Biz öğretmenlerin en büyük sorununun; sınıfı kontrol ve disiplin içinde tutmaya çalışmak çabası olduğunu düşünüyorum.
Değişen sayıdaki sınıf mevcutları ile en az otuz çocuğu aynı sessizlik ve itaatkarlıkla bir arada tutmak, hepsi sessiz ve sakin bir şekilde bizi dinlerken dersimizi anlatmak, hepsinin aynı anda başladığı ve bitirdiği etkinlikleri uygulatmak, üstelik bunların tamamında da hepsinin aynı oranda başarılı olmasını beklemek gibi okurken bile imkansız olduğunu idrak ettiğiniz çabalarımız var.
Evet imkansız bu…
Nasıl mümkün olabilir ki?
Hepsi birbirinden farklı kişiliklerde, farklı gelişim hızında, farklı ilgi ve heveslerde, hepsi farklı enerjisel özellikler taşıyan ve en önemlisi de hepsi tamamen farklı algı seviyesi taşıyan çocukların her şeyi aynı anda, aynı şekilde, aynı hızda, aynı başarıda yapmasını beklemek biz öğretmenlerin en yıpratıcı ve en gerçeğe uymayan beklentisi olmalı.

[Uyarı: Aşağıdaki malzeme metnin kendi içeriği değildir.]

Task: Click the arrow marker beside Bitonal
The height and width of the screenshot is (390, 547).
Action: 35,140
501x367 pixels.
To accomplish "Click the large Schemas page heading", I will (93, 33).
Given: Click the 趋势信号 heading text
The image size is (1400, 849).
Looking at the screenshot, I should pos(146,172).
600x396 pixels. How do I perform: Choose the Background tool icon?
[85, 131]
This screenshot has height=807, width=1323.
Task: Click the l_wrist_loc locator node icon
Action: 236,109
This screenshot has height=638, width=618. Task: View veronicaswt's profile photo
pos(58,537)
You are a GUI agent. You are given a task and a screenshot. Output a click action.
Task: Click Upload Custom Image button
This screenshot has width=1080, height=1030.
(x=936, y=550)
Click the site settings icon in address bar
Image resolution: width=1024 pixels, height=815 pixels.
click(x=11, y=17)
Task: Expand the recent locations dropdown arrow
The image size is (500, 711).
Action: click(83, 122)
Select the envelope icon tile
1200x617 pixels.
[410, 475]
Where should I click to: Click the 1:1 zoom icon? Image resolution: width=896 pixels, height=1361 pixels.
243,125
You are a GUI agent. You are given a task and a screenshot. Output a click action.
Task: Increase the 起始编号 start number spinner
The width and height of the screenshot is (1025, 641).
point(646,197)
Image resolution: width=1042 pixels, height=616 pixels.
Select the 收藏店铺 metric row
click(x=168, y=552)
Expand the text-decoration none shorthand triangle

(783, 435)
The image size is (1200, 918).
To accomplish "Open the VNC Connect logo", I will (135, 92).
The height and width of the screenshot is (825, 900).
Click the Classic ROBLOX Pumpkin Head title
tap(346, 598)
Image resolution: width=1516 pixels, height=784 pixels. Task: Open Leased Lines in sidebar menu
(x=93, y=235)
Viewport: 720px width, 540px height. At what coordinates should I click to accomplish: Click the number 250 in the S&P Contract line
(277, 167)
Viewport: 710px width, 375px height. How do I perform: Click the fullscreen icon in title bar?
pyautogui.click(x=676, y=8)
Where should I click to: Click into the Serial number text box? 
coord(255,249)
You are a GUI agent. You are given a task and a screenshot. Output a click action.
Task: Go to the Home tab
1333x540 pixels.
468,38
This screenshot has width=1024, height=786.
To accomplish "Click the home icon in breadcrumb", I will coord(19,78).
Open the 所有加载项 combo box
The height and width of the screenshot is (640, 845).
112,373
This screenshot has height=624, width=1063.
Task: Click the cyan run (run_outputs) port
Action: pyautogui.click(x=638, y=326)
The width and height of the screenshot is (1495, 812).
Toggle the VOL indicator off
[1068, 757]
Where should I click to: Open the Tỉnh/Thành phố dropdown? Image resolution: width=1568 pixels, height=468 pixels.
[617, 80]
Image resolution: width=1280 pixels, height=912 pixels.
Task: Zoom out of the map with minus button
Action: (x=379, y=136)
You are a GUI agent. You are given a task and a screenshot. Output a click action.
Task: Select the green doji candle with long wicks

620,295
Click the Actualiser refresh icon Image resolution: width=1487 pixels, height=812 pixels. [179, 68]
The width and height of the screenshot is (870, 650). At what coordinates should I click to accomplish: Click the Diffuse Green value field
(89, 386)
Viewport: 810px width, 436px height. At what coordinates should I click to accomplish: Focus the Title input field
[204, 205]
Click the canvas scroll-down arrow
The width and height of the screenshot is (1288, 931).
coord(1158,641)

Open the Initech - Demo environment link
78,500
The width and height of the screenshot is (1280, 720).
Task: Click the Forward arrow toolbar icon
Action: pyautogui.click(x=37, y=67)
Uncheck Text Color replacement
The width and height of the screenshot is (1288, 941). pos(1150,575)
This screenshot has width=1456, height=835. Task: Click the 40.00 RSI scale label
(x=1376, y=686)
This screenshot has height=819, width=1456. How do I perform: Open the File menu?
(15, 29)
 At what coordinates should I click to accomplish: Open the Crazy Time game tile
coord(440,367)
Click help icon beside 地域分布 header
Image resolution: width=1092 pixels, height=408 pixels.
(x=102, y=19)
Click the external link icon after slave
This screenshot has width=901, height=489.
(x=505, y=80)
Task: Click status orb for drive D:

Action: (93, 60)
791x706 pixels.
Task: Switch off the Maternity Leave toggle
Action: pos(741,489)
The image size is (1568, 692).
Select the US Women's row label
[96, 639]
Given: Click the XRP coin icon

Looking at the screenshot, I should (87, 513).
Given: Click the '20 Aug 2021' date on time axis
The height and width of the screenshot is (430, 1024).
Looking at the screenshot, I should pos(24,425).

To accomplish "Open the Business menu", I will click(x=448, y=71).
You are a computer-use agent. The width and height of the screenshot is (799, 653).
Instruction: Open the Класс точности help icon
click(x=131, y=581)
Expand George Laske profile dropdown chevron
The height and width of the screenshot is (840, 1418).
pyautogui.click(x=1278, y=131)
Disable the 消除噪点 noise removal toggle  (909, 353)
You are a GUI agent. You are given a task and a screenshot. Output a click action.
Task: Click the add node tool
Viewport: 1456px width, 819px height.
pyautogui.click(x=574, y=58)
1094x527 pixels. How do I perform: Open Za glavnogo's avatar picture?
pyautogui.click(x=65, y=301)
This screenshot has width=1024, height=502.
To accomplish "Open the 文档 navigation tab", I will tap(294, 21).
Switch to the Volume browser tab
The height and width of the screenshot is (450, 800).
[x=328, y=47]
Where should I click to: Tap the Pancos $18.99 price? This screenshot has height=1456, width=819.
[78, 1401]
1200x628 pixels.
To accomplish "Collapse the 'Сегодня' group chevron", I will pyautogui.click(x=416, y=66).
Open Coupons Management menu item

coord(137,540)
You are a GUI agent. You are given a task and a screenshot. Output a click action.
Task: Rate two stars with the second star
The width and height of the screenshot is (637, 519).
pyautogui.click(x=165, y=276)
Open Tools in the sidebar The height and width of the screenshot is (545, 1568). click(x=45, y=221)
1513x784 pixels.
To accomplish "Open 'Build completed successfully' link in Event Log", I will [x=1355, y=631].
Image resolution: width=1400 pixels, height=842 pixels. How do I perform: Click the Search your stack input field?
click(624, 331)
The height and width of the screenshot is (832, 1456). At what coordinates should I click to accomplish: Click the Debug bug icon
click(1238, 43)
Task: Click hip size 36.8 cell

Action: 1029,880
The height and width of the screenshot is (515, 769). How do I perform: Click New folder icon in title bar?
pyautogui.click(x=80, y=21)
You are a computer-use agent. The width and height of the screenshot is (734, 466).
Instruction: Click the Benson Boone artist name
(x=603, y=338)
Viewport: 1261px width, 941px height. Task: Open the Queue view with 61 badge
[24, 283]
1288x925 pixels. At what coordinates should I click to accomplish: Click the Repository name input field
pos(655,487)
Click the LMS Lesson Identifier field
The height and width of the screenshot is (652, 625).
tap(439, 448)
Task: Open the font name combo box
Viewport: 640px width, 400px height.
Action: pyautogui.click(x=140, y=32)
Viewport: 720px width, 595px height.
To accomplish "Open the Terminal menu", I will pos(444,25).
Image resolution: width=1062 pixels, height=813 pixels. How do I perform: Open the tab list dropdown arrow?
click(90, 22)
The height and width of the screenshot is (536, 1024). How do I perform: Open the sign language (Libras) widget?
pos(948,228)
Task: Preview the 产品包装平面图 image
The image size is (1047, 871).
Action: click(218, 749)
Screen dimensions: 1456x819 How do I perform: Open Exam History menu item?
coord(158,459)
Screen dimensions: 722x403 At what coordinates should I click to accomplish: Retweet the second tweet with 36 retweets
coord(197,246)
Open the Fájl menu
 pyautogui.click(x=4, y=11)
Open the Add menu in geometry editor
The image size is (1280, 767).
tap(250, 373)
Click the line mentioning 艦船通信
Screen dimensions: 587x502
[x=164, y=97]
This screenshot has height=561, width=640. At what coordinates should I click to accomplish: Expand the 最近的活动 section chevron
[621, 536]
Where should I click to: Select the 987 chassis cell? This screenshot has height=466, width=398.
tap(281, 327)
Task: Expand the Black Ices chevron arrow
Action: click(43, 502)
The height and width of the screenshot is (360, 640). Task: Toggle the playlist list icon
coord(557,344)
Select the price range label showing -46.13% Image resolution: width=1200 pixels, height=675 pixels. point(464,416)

Elbette her öğretmen böyle bir beklentide değildir ama eminim her öğretmen bir sınıf için tek tip bir çalışma ve ders anlatma yöntemi ile sınıfa giriyordur.
O arada alan alıyor almayan almıyor ve öğretmenin planladığı hıza uymayan öğrencilerin kontrol altında tutulması, konuşanların susturulması, yapamayanların yapması için destek olunması, çabuk idrak edip bitirenlerin bu arada sakin kalması, dersle hiç ilgilenmeyenlerin diğerlerinin dikkatini dağıtmamasının sağlanması gibi o kadar çok şey oluyor ki sınıfta…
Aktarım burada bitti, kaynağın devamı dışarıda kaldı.